Gondwe, according to ACB findings, went ahead and awarded the contract to the company, which only managed to supply half of contracted fertiliser and which resulted in a loss of 6.8 million dollars for the country.
Gondwe, a former International Monetary Fund vice president for Africa, denies the allegations of wrongdoing.
“The recommendation was that I abused my office but [the ACB] never proved if I had received any kickbacks as claimed. I dared them to take me to court if they had anything that could hold in the courts but they failed and therefore I was cleared,” he tells IPS.
“President Mutharika dropped me from cabinet to allow for the investigations to take place and he was not convinced with what they [the ACB] found and he reappointed me to his cabinet.”
However, since no one was punished from the alleged misconduct, delays in the delivery of fertilisers have now become the norm.

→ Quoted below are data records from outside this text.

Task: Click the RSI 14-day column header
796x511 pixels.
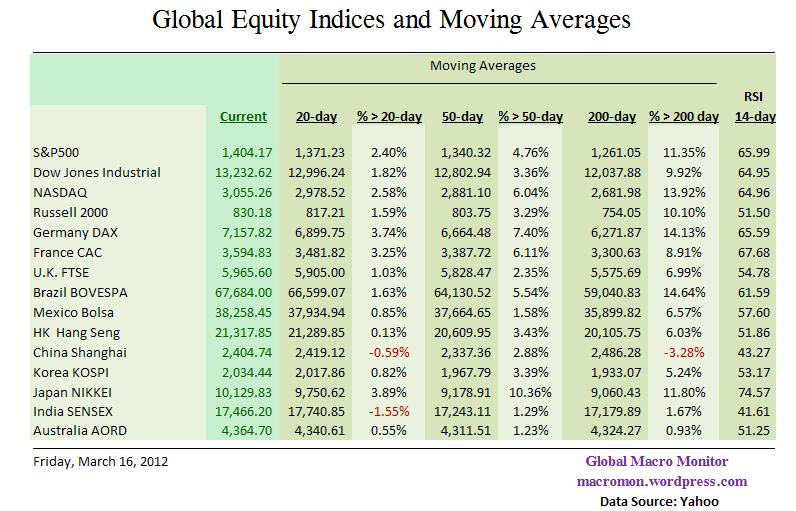Action: [x=755, y=107]
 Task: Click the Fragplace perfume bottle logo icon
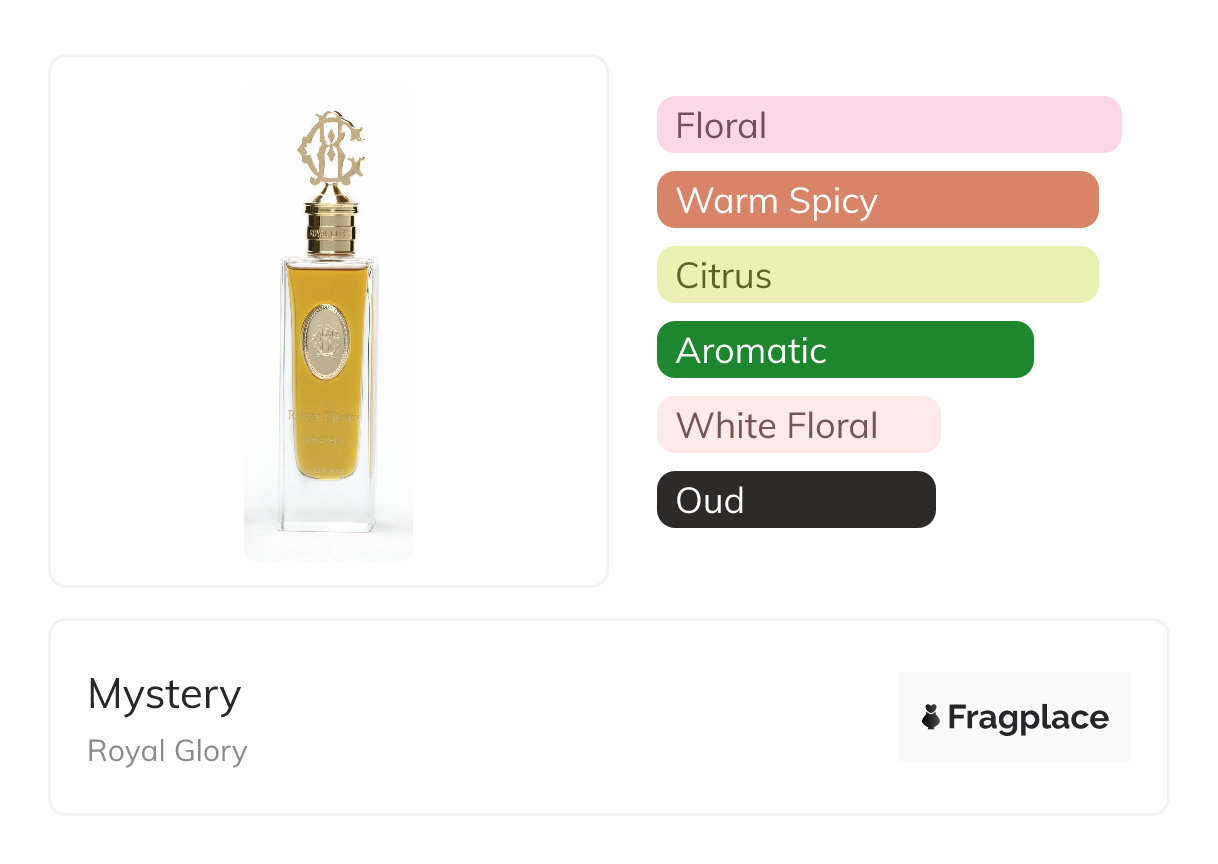pyautogui.click(x=931, y=717)
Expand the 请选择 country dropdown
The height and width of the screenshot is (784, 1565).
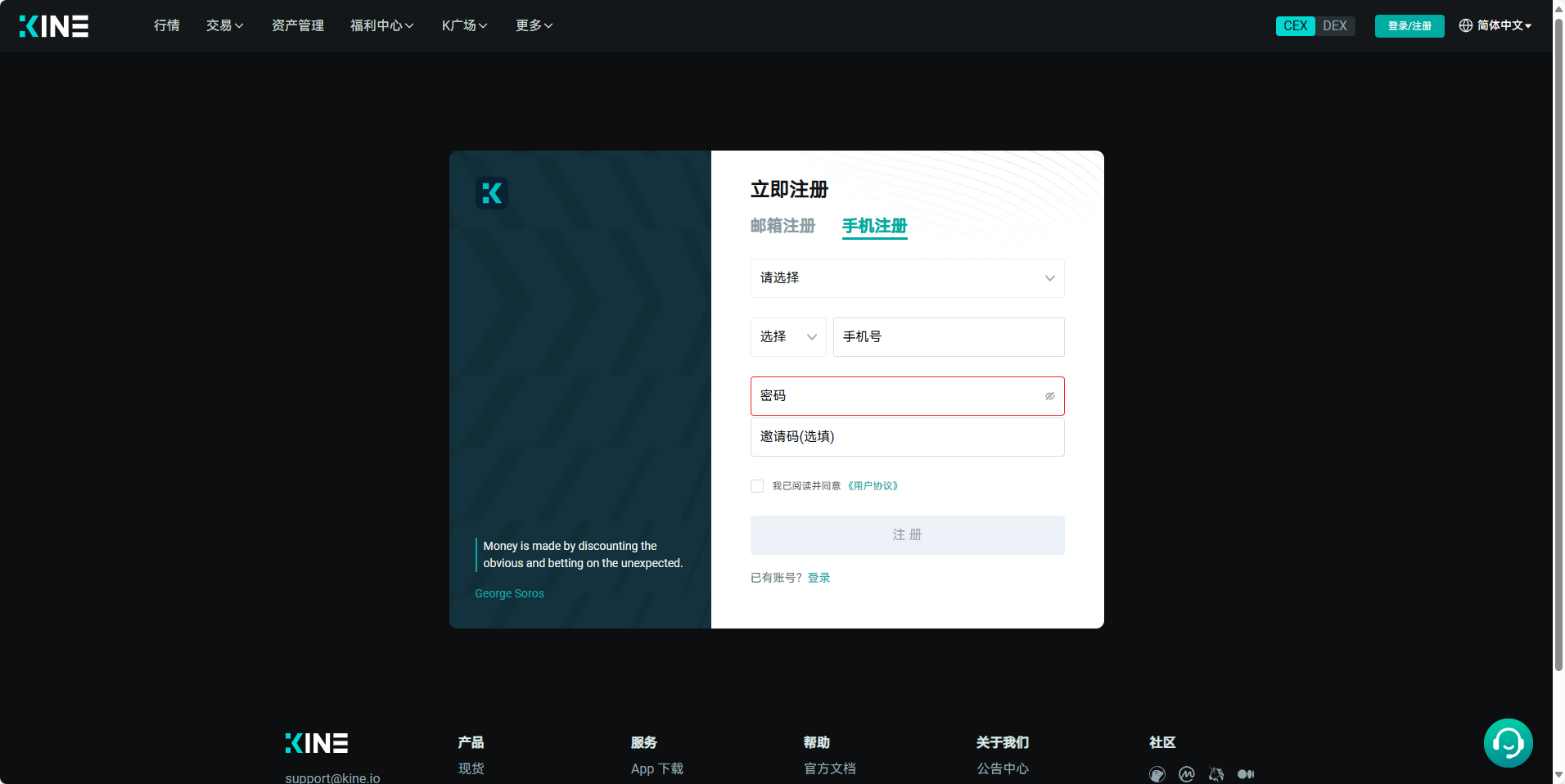click(907, 278)
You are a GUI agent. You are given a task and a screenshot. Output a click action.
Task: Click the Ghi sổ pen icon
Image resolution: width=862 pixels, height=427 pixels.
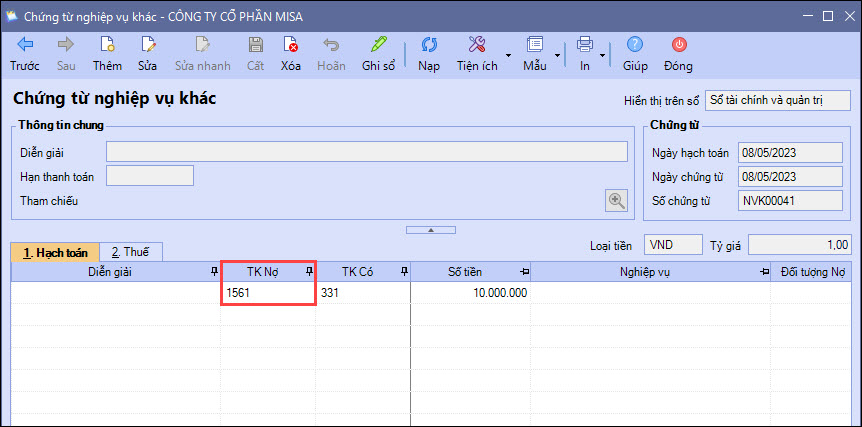tap(378, 45)
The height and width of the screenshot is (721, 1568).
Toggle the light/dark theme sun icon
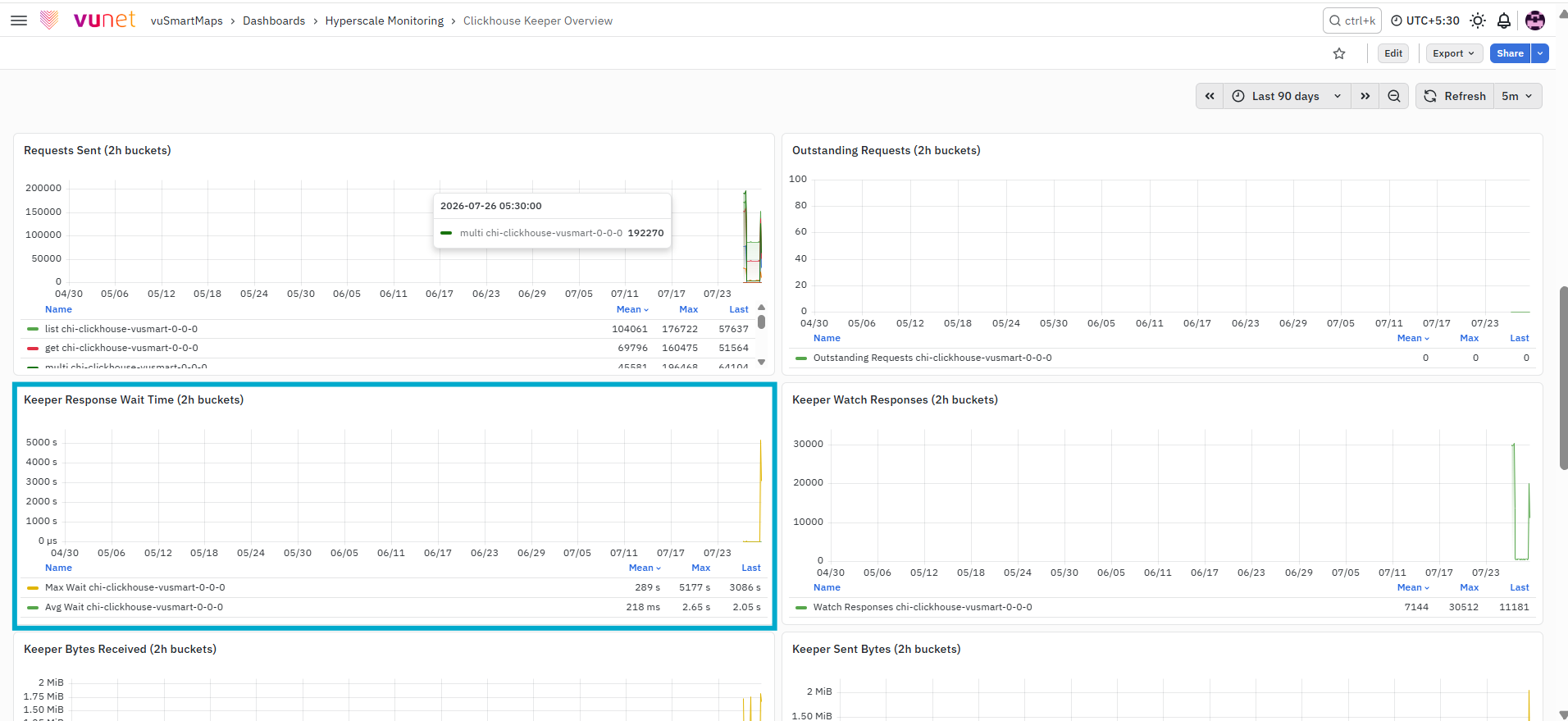click(1478, 21)
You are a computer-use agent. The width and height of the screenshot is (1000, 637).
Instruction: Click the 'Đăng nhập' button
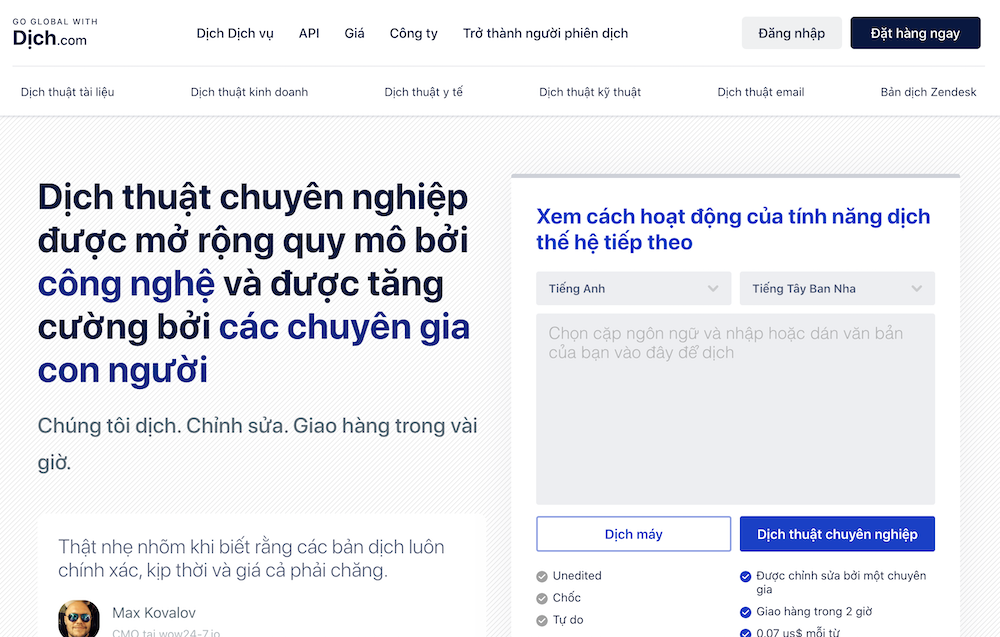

The report shows that the initial late delivery of fertilisers set the trend for how this southern African nation was to procure fertilisers over the next eight years.
Overall, during the course of the FISP, many targeted farmers began receiving their fertilisers much later in the season, resulting in low yields.
In many cases contracts are awarded to companies with links to the ruling elite and have no capacity fulfil their contracts.
Early this year, current President Joyce Banda, promised to act and she did. The Ministry of Agriculture disqualified suppliers, both local and international, who were delivering the inputs late. This year, many companies have been disqualified and removed as prequalified bidders to supply fertilisers because they failed to pass the due diligence and other new stringent measures recently put in place.
Principal Secretary in the Ministry of Agriculture Jeffrey Luhanga blames the former government for fuelling corruption that in the end affected the poor farmers.
“This is a good programme with good intentions but failure to rid corruption has ended up in some bad results for the programme and punished farmers and made others rich,” he tells IPS.